When he did return in the early 2000s, he brought his artistic career with him, and a portfolio that explores his Cahuilla heritage through a multi-media lens: Paintings of native plants, prints made with branding irons, classic Native American–style jewelry rendered from handcuffs, or road signs featuring Cahuilla words and placed on public lands.

His pieces sometimes confuse those taking it in, he says, “because people can have a very traditional, craft-oriented idea of Native American art. Those forms are still alive, but today Native American art is no longer defined by a single theme or kind of materials. When someone on a plane asks what I do for a living, and what my medium is, I say it’s the kitchen sink—anything I can get my hands on.”
 

Native California, Gerald Clarke


Where to See Clarke’s Art

Beyond the limited-time Immersion installation at Desert X, Clarke’s pieces can also be seen at museums such as the Palm Springs Art Museum, the Autry Museum of the American West, and the San Diego Museum of Art, as well as the Agua Caliente Cultural Museum, scheduled to open in Palm Springs in 2023.

Over the years, he says, many museums haven’t always been open to new forms of Native art. “It’s been backward-looking, and they’ve treated native people more like objects of history, not part of contemporary work.

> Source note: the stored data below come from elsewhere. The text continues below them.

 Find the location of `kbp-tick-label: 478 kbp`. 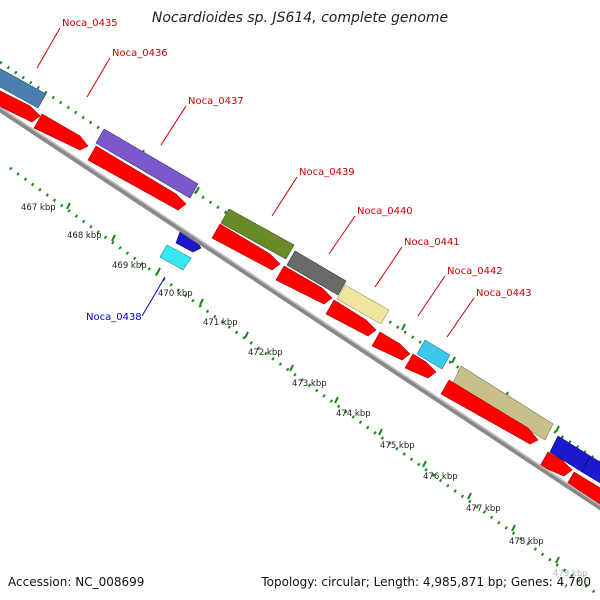

kbp-tick-label: 478 kbp is located at coordinates (526, 542).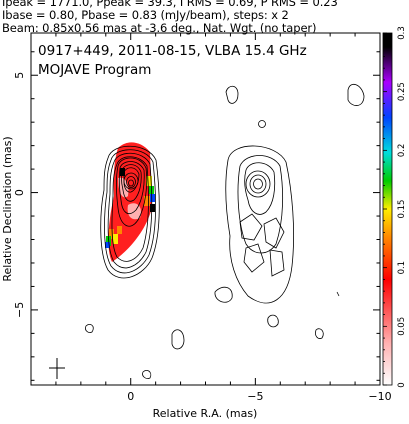 This screenshot has width=409, height=424. I want to click on colorbar-tick-label: 0.25, so click(402, 92).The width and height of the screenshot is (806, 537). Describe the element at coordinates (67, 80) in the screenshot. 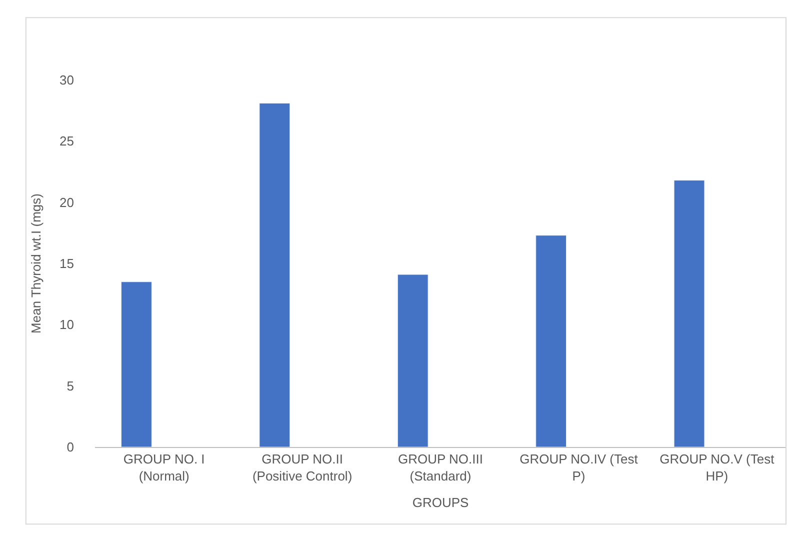

I see `y-tick-label: 30` at that location. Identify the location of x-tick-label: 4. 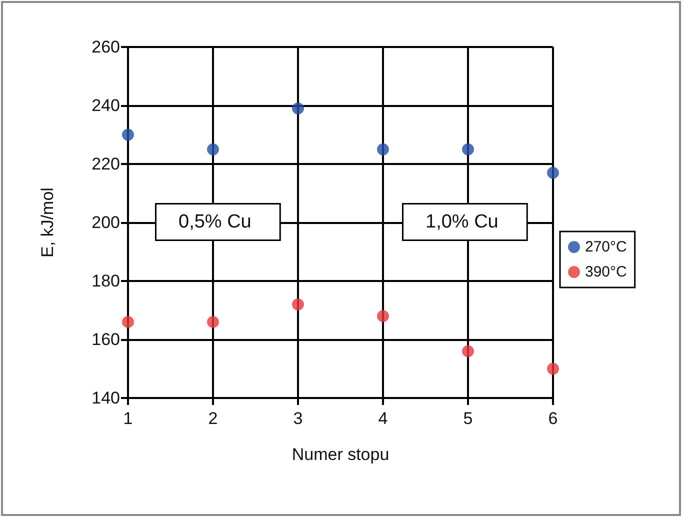
(383, 418).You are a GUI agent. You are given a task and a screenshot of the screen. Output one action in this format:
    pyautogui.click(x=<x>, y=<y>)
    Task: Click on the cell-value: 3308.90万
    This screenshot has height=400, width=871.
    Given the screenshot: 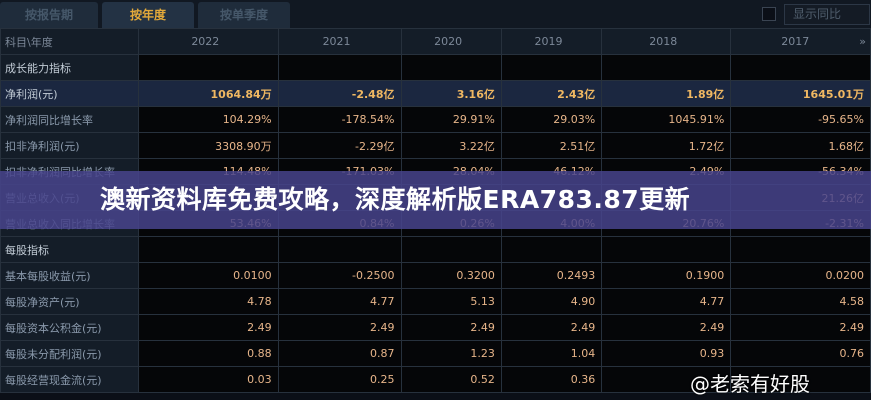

But it’s starting to turn—just within the past 20 years, they’ve started to re-examine how they treat the artists.”

It’s not just the art world, either, that is taking a different look. “I think society is re-evaluating how they’ve treated Native American people,” Clarke says. “A lot of people are doing land acknowledgements, which can be a little bit performative—thank you for acknowledging you took it from us—but that’s a start. I think there is a hunger among Americans to have the real history.”

Through his career, he says, he’s thought a lot about the fine line between creating art for his own community, and creating art geared toward educating the larger community. “The hardest thing for Native American artists is to show your work in a professional setting where other Native Americans can also see it. We know the Native American people were extracted from the land but even today the art world tries to extract our artists from our communities. You can make it big in Santa Fe, New York, or Paris, but then you’re not in your community, so I’ve resisted that. When the Desert X opportunity came up, I jumped on it.”

That’s another reason why he loves staying on his family ranch—though he says life on the reservation has changed a lot since he was a kid. “Used to be, we felt isolated out there on the reservation, growing up. Now you have cell service, broadband, satellite TV, and it’s much more connected. And let’s face it, the beauty of living in California is that in an hour you can be at the beach, the desert, or the mountains. There’s no other place like it.”